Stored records
:::

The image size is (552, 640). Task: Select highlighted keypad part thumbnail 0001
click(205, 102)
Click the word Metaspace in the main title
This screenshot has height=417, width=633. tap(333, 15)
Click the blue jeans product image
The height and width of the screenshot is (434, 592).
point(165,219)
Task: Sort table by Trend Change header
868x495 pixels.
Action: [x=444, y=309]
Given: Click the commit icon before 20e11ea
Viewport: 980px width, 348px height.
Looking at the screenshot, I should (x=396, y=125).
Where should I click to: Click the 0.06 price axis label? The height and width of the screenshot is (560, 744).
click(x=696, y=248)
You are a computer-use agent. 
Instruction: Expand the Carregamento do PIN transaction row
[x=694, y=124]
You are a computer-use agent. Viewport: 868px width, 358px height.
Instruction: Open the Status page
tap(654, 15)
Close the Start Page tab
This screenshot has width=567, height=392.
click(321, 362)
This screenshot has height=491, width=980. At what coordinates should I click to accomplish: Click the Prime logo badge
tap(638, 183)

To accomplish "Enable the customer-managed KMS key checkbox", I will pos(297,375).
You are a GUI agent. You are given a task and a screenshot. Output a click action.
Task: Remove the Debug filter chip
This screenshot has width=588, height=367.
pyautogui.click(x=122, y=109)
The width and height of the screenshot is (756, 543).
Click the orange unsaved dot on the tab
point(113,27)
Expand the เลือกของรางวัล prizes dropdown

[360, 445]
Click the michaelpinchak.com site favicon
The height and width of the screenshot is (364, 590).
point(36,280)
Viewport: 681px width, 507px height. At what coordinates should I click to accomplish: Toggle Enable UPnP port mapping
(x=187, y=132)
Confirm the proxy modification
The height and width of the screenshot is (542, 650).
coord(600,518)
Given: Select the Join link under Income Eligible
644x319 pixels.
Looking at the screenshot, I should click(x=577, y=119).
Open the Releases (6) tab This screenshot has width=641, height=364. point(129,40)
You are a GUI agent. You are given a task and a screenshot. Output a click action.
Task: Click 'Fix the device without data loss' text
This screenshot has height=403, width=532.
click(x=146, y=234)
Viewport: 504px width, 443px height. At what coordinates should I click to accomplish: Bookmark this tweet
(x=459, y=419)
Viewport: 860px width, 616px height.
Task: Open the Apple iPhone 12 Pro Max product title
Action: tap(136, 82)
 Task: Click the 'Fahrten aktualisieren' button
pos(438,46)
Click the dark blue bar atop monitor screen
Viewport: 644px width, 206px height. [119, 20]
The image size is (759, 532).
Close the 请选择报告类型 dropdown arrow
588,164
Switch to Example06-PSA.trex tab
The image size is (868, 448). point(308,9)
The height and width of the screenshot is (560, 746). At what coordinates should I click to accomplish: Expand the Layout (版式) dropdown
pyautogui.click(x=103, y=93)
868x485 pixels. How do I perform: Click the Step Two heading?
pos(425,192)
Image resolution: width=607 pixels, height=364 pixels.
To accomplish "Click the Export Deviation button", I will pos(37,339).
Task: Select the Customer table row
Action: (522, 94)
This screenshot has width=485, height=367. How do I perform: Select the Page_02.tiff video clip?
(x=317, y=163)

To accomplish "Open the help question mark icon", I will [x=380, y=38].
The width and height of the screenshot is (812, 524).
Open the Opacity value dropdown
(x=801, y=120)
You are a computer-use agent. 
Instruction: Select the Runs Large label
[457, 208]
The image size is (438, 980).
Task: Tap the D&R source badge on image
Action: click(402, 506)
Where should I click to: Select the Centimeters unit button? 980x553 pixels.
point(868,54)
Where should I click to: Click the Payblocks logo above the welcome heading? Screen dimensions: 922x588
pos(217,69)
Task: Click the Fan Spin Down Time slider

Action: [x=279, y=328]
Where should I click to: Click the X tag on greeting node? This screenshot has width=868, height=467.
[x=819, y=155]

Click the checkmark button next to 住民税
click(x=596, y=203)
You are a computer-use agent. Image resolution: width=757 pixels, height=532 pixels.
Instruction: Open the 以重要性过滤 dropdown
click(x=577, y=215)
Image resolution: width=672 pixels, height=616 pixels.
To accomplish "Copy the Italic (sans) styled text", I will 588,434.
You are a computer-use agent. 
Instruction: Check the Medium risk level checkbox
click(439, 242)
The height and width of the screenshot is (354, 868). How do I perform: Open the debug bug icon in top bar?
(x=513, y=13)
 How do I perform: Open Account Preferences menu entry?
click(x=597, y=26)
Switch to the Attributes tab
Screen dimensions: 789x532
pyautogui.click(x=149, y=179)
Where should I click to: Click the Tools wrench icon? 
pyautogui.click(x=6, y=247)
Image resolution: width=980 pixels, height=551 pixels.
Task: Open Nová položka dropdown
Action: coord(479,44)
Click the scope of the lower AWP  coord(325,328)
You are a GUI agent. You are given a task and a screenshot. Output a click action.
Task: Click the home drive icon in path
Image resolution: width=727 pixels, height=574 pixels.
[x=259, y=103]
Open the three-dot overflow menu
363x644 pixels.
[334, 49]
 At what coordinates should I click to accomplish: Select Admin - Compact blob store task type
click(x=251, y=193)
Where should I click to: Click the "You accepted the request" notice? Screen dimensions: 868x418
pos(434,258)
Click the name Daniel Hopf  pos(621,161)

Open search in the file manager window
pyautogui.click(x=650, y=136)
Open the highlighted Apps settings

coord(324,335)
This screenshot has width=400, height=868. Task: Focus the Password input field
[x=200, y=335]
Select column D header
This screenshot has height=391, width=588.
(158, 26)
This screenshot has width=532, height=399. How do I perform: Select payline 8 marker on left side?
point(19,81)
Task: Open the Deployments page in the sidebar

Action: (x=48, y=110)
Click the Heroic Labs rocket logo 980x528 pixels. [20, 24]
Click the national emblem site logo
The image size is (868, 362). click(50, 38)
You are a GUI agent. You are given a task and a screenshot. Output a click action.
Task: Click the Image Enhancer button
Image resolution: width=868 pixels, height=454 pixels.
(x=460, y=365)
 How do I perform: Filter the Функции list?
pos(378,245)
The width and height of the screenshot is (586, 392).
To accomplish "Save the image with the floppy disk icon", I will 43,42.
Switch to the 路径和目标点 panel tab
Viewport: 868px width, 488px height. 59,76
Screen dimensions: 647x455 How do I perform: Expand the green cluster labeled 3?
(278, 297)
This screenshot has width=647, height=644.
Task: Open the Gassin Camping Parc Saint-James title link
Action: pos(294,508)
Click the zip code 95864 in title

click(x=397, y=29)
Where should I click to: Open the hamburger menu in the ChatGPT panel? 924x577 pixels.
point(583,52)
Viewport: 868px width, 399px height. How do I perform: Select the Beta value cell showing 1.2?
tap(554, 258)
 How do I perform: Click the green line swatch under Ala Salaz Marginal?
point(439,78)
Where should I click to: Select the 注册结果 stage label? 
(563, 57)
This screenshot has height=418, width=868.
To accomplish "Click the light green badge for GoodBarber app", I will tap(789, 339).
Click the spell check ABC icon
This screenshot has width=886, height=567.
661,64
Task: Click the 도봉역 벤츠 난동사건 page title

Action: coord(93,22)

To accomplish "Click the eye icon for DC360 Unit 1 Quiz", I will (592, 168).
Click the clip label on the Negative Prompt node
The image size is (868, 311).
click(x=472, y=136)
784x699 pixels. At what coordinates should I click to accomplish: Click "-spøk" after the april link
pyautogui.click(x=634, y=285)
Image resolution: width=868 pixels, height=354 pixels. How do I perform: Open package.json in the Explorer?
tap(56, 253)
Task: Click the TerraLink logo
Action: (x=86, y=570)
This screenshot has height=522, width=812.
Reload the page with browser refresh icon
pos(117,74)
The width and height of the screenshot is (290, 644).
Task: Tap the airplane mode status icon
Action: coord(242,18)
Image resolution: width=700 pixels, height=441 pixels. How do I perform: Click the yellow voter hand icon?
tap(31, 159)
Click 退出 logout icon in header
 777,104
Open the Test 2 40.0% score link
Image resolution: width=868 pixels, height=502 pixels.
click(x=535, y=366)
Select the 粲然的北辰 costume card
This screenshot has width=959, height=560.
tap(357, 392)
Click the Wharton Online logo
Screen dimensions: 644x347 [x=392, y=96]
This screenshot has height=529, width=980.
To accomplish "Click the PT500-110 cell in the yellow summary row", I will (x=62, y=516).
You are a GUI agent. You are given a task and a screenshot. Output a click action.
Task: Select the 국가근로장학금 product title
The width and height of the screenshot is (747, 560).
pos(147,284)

:::

Work instruction: From the data above, return every line from the line that has "Where should I click to: Click the 0.06" up to and including the line that has "The width and height of the screenshot is (756, 543).", exactly.

Exercise result:
Where should I click to: Click the 0.06 price axis label? The height and width of the screenshot is (560, 744).
click(x=696, y=248)
You are a computer-use agent. 
Instruction: Expand the Carregamento do PIN transaction row
[x=694, y=124]
You are a computer-use agent. Viewport: 868px width, 358px height.
Instruction: Open the Status page
tap(654, 15)
Close the Start Page tab
This screenshot has width=567, height=392.
click(321, 362)
This screenshot has height=491, width=980. At what coordinates should I click to accomplish: Click the Prime logo badge
tap(638, 183)

To accomplish "Enable the customer-managed KMS key checkbox", I will pos(297,375).
You are a GUI agent. You are given a task and a screenshot. Output a click action.
Task: Remove the Debug filter chip
This screenshot has width=588, height=367.
pyautogui.click(x=122, y=109)
The width and height of the screenshot is (756, 543).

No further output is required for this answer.